Artikel über die Deckengemälde der Bibliothekssäle in Schloss Kremsier

Michaela Šeferisová Loudová
„MERKWÜRDIGE THATEN […] BESONDERS ABER DIE ERBAUUNG DER BIBLIOTHEC“. DIE DECKENGEMÄLDE DER BIBLIOTHEKSSÄLE DES SCHLOSSES IN KROMERIZ/KREMSIER UND IHR BEZUG ZU DEN FRESKEN DER WIENER HOFBIBLIOTHEK

in:  Österreichische Zeitschrift für Kunst- und Denkmalpflege Jhg. LXI/2007/Heft 4

Abstract:

Michaela Šeferisová Loudová
The library frescoes from Kremsier Palace and their connection with the Hofbibliothek in Vienna

The painter Daniel Gran created one of his greatest works from 1726–1730, the frescoes of the magnificent Hofbibliothek in Vienna. In 1737, Salomon Kleiner and Jeremias Jacob Sedelmayr published an album introducing the interior of the court library, including a printed reproduction of Gran’s „apotheosis of Karl VI“. These pages would later become a source of inspiration to other painters and patrons.

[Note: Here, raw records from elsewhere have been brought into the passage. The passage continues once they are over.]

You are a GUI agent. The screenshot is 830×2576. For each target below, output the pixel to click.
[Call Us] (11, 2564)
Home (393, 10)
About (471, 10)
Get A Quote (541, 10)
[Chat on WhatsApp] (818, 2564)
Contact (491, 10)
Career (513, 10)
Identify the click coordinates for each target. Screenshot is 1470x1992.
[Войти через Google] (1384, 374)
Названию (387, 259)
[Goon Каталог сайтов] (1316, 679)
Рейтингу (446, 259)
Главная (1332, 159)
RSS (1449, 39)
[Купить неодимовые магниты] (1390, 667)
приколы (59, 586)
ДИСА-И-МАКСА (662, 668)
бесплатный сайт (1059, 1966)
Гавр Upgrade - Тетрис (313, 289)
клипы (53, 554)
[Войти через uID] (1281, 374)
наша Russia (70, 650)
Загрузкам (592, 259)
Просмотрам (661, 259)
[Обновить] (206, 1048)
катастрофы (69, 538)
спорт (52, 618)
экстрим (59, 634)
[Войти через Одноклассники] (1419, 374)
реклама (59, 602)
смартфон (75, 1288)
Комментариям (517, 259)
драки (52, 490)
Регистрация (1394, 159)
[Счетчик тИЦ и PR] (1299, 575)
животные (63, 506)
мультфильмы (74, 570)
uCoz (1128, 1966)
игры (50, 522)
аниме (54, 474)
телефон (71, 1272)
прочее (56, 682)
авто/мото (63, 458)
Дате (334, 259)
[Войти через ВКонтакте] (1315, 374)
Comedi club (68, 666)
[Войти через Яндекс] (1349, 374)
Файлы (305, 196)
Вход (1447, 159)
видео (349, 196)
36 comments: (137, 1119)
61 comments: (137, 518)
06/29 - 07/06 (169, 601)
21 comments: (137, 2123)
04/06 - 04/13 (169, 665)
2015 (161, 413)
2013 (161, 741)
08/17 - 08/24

One of numerous examples of the use of these motifs is the library of the Kremsier Palace, today in the Czech Republic. In 1759, Leopold Friedrich von Egkh, Archbishop of Olmütz, commissioned the artist Josef Stern to paint frescoes in the library’s two large rooms. In the larger room, two archbishops who had been important to the history of the library, Karl von Liechtenstein-Castelcorn and Leopold Friedrich von Egkh, are glorified in an apotheosis. The smaller room boast a fresco depicting the birth of Minerva. With the adoption of Gran’s famous frescoes in the second half of the 18th century another question arises: what connection is there between this adoption and Winckelmann’s work „Gedanken über die Nachahmung der griechischen Werke in der Malerei and Bildhauerkunst“ which was published in 1755?